読書メモ
・「「加速力」で成功をつかめ!」
(齋藤 孝:著、草思社 \1,300) : 2008.06.08
内容と感想:
人は成功のために努力をする。成功する人はその「努力の速度にメリハリをつけている」そうだ。
それを著者は「加速度感覚」と呼んでいる。その感覚は快感ですらあると。
その例として日本人プロ野球選手のメジャーリーグ挑戦を挙げている。日本である程度まで成功してしまうと、
もはや自分で自分を加速させることが出来なくなる。選手としてもっと伸びたい、チャレンジしたい、という気持ちがメジャーを目指させる。

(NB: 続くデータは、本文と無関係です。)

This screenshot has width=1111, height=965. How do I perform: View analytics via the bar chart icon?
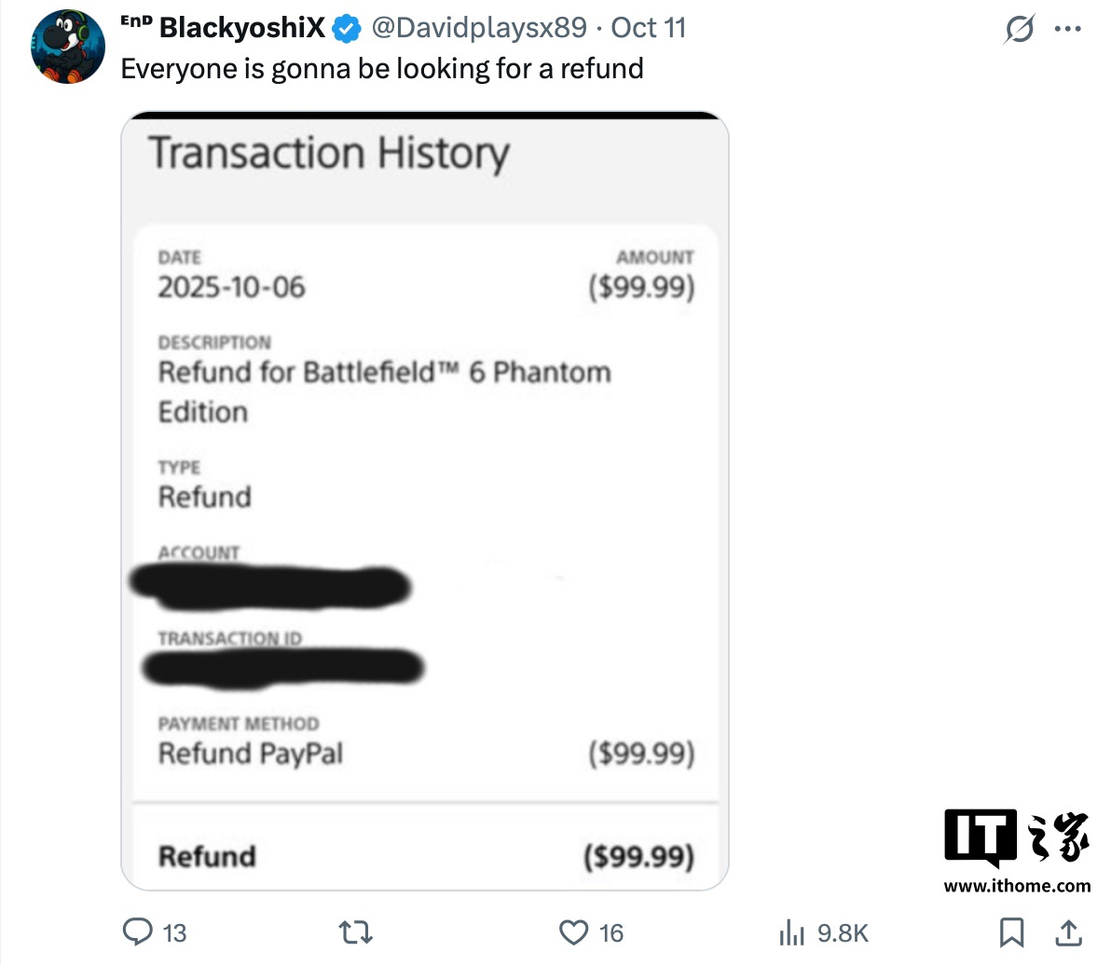pyautogui.click(x=791, y=932)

メジャーという環境が自分を加速させてくれるのではないかと期待するわけだ。
メジャーに行った選手の皆が皆、そう考えていたかは分からないが、加速という言葉を成長と置き換えて見れば分かりやすい。
成長を実感できることはモチベーションの向上、維持に欠かせない。
しかし単に成長と言ってしまうと、加速が持つ感覚が薄れてしまう。いつも同じ速度で成長しているなら加速がない(等速直線運動)。
数学的には加速度は速度の変化率を表すから、それがメリハリ(緩急)ということになる。
一生、加速し続けることは大変だ。ここぞというときに加速すればいい、という。
車と同じで加速中は燃費はよくない。急激にエネルギーを消費する。加速の一方で減速も重要になる。
アクセルとブレーキを使って上手くコントロールする。自在に加減速する技を身につける必要がある。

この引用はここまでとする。